» Work to complete: Below are records; write all of them out exactly.

______________________________

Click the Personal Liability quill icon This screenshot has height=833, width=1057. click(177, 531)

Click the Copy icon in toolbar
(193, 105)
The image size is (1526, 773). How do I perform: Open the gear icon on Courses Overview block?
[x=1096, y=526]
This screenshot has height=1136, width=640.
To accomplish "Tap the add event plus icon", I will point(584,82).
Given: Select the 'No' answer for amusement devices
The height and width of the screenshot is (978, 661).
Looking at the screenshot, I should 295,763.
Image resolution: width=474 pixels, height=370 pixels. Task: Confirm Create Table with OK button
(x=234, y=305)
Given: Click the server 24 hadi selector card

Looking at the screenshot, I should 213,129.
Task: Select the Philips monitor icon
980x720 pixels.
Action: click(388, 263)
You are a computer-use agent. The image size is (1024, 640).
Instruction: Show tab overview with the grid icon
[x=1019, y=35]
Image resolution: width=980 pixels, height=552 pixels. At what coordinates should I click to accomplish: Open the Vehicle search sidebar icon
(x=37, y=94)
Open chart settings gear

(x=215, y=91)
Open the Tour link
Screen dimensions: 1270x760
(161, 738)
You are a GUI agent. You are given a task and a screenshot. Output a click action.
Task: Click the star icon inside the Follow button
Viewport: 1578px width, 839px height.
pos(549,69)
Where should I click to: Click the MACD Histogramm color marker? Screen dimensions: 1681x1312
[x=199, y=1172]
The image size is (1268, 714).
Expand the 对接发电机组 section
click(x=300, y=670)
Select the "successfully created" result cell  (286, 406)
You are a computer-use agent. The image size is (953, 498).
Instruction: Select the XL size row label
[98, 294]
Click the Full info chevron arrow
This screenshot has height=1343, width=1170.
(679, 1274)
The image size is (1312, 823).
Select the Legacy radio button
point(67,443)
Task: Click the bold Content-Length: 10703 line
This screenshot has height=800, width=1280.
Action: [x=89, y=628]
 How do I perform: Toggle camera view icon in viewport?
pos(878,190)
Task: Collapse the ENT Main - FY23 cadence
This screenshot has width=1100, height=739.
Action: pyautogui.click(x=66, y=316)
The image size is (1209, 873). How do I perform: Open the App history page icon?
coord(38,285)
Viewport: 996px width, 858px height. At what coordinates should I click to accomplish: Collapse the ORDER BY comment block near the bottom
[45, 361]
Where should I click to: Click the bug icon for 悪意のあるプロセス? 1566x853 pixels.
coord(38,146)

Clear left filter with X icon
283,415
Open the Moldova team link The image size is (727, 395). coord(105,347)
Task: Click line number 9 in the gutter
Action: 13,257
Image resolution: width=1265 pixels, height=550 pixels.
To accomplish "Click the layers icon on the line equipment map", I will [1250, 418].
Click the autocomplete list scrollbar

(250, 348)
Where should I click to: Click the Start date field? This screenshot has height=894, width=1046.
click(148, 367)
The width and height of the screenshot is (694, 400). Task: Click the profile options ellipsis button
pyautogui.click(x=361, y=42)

______________________________

» Expected output:
Click the Personal Liability quill icon This screenshot has height=833, width=1057. click(177, 531)

Click the Copy icon in toolbar
(193, 105)
The image size is (1526, 773). How do I perform: Open the gear icon on Courses Overview block?
[x=1096, y=526]
This screenshot has height=1136, width=640.
To accomplish "Tap the add event plus icon", I will point(584,82).
Given: Select the 'No' answer for amusement devices
The height and width of the screenshot is (978, 661).
Looking at the screenshot, I should 295,763.
Image resolution: width=474 pixels, height=370 pixels. Task: Confirm Create Table with OK button
(x=234, y=305)
Given: Click the server 24 hadi selector card

Looking at the screenshot, I should 213,129.
Task: Select the Philips monitor icon
980x720 pixels.
Action: click(388, 263)
You are a computer-use agent. The image size is (1024, 640).
Instruction: Show tab overview with the grid icon
[x=1019, y=35]
Image resolution: width=980 pixels, height=552 pixels. At what coordinates should I click to accomplish: Open the Vehicle search sidebar icon
(x=37, y=94)
Open chart settings gear

(x=215, y=91)
Open the Tour link
Screen dimensions: 1270x760
(161, 738)
You are a GUI agent. You are given a task and a screenshot. Output a click action.
Task: Click the star icon inside the Follow button
Viewport: 1578px width, 839px height.
pos(549,69)
Where should I click to: Click the MACD Histogramm color marker? Screen dimensions: 1681x1312
[x=199, y=1172]
The image size is (1268, 714).
Expand the 对接发电机组 section
click(x=300, y=670)
Select the "successfully created" result cell  (286, 406)
You are a computer-use agent. The image size is (953, 498).
Instruction: Select the XL size row label
[98, 294]
Click the Full info chevron arrow
This screenshot has height=1343, width=1170.
(679, 1274)
The image size is (1312, 823).
Select the Legacy radio button
point(67,443)
Task: Click the bold Content-Length: 10703 line
This screenshot has height=800, width=1280.
Action: [x=89, y=628]
 How do I perform: Toggle camera view icon in viewport?
pos(878,190)
Task: Collapse the ENT Main - FY23 cadence
This screenshot has width=1100, height=739.
Action: pyautogui.click(x=66, y=316)
The image size is (1209, 873). How do I perform: Open the App history page icon?
coord(38,285)
Viewport: 996px width, 858px height. At what coordinates should I click to accomplish: Collapse the ORDER BY comment block near the bottom
[45, 361]
Where should I click to: Click the bug icon for 悪意のあるプロセス? 1566x853 pixels.
coord(38,146)

Clear left filter with X icon
283,415
Open the Moldova team link The image size is (727, 395). coord(105,347)
Task: Click line number 9 in the gutter
Action: 13,257
Image resolution: width=1265 pixels, height=550 pixels.
To accomplish "Click the layers icon on the line equipment map", I will [1250, 418].
Click the autocomplete list scrollbar

(250, 348)
Where should I click to: Click the Start date field? This screenshot has height=894, width=1046.
click(148, 367)
The width and height of the screenshot is (694, 400). Task: Click the profile options ellipsis button
pyautogui.click(x=361, y=42)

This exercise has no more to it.